You signed in with another tab or window. Reload to refresh your session.You signed out in another tab or window. Reload to refresh your session.You switched accounts on another tab or window. Reload to refresh your session.Dismiss alert
support request => you might also like to ask your question on the mailing list or gitter chat.
Description
The PTX backend crashes or gives other unrecoverable errors (like a "CUDA Exception: Invalid argument") sometimes for larger (?) input programs.
In the repository https://github.com/tomsmeding/acc-gpu-crash (commit as of the time of writing: https://github.com/tomsmeding/acc-gpu-crash/tree/d3df383c685f19c5bba8d8a1959ee048c51b0361) there are two programs in the modules N1 (smaller) and N2 (larger) that produce various kinds of crashes on different machines.

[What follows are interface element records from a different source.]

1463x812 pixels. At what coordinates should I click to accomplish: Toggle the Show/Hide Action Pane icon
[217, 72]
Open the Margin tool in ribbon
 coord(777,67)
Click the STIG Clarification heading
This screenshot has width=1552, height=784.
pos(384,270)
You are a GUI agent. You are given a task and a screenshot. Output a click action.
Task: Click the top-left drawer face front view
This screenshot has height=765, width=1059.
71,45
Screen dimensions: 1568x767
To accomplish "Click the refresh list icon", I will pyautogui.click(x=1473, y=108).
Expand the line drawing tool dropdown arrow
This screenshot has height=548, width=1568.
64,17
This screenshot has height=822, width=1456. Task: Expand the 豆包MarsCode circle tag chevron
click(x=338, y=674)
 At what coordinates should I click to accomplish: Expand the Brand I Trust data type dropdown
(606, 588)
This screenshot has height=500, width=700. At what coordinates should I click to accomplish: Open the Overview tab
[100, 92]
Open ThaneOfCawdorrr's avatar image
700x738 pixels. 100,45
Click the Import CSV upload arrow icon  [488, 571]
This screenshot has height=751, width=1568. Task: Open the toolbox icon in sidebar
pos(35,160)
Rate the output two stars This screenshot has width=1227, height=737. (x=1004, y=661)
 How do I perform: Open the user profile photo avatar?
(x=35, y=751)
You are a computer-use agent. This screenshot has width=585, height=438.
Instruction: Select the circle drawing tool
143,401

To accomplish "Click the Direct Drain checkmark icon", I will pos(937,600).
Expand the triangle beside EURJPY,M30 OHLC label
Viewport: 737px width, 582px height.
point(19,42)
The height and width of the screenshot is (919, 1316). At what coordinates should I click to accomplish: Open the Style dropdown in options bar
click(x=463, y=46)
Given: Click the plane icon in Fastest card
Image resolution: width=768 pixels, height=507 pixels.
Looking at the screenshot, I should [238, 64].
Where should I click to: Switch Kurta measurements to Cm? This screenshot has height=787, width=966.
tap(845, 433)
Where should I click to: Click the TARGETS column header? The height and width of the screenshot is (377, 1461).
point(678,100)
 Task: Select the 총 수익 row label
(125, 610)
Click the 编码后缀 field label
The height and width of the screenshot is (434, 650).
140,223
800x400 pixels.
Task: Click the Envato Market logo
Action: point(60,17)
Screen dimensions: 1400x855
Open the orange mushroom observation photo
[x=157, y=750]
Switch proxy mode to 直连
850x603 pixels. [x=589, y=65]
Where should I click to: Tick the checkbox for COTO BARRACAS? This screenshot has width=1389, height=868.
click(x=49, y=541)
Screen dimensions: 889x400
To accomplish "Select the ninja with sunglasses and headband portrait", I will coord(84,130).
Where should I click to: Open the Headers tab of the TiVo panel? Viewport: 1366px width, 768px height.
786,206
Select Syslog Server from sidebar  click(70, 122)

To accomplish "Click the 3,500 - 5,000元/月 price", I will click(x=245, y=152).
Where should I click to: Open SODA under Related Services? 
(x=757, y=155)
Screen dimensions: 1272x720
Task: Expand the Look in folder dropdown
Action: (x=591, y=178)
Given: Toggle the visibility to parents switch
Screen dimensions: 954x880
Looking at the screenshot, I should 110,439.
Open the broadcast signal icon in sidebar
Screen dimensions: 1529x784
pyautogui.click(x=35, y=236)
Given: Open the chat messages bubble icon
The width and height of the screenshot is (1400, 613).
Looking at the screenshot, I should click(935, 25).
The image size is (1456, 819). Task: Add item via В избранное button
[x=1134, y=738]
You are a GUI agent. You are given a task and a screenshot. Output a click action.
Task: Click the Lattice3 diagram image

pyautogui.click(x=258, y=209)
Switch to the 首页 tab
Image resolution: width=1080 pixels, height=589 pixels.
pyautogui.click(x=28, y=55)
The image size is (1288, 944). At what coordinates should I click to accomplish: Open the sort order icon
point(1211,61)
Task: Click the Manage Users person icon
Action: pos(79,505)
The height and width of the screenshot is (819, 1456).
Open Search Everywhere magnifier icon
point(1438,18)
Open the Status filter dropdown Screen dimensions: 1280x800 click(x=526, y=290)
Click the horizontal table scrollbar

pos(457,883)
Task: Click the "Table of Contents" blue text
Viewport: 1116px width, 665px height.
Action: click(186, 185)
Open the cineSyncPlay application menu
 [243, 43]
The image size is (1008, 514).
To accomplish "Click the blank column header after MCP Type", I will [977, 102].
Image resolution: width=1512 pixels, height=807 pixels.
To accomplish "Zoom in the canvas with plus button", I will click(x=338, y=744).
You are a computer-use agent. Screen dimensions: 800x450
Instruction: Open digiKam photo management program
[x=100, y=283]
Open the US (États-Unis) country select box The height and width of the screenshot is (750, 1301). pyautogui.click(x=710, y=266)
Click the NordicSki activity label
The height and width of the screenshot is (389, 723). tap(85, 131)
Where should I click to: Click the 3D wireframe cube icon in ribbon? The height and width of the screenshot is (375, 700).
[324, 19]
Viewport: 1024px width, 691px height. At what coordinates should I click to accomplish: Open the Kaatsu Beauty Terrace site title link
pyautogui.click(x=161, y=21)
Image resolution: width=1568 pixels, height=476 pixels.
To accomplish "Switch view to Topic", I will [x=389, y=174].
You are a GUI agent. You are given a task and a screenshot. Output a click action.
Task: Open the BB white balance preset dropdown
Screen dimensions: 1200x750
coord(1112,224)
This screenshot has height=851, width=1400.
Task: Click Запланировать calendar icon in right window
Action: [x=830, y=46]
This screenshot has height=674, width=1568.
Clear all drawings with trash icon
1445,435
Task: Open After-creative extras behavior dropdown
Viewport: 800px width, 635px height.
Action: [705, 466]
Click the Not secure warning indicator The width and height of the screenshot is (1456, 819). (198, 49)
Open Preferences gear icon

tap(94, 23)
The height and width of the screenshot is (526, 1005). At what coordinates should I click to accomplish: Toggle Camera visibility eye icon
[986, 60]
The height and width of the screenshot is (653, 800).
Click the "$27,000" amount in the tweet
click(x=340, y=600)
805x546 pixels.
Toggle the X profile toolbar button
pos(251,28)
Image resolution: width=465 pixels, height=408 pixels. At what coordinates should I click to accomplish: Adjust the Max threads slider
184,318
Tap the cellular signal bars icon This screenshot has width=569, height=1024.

N2 reproducibly crashes, while N1 seems to run fine on certain machines while crashing on others. In the linked commit, Main.hs runs the program from N2. Both N1 and N2 run fine in the interpreter.
The repository includes a script test.sh that builds the program using stack and runs it under cuda-memcheck until it returns with a non-zero exit code. (Environment variables for Jizo have been included.)
For posterity, the source files are included here in spoilers.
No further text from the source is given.